====== TASK INPUTS ======

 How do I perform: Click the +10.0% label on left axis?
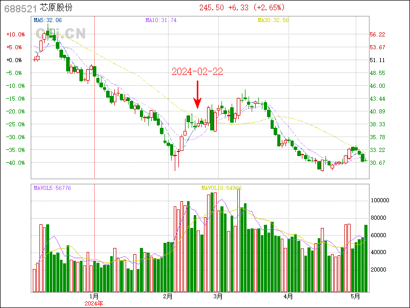click(x=15, y=34)
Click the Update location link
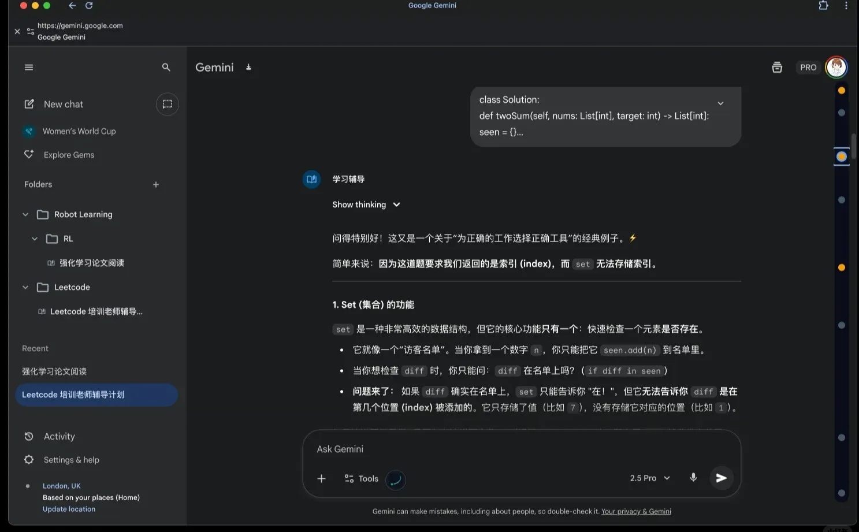 (69, 509)
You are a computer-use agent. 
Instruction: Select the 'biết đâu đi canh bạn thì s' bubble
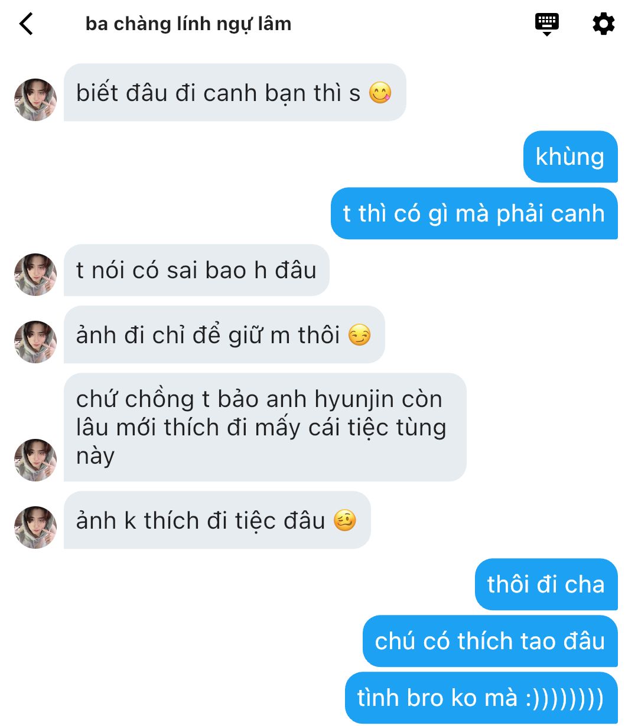point(235,92)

======

> [WHAT YOU NEED TO DO]:
Please set out every line of the items above as a Markdown table with the columns Row and Line, numbering the rows and skipping any blank lines. Leave the pictures out of the table.

> [SOLUTION]:
| Row | Line |
|---|---|
| 1 |  How do I perform: Click the +10.0% label on left axis? |
| 2 | click(x=15, y=34) |
| 3 | Click the Update location link |
| 4 |  (69, 509) |
| 5 | You are a computer-use agent.  |
| 6 | Instruction: Select the 'biết đâu đi canh bạn thì s' bubble |
| 7 | point(235,92) |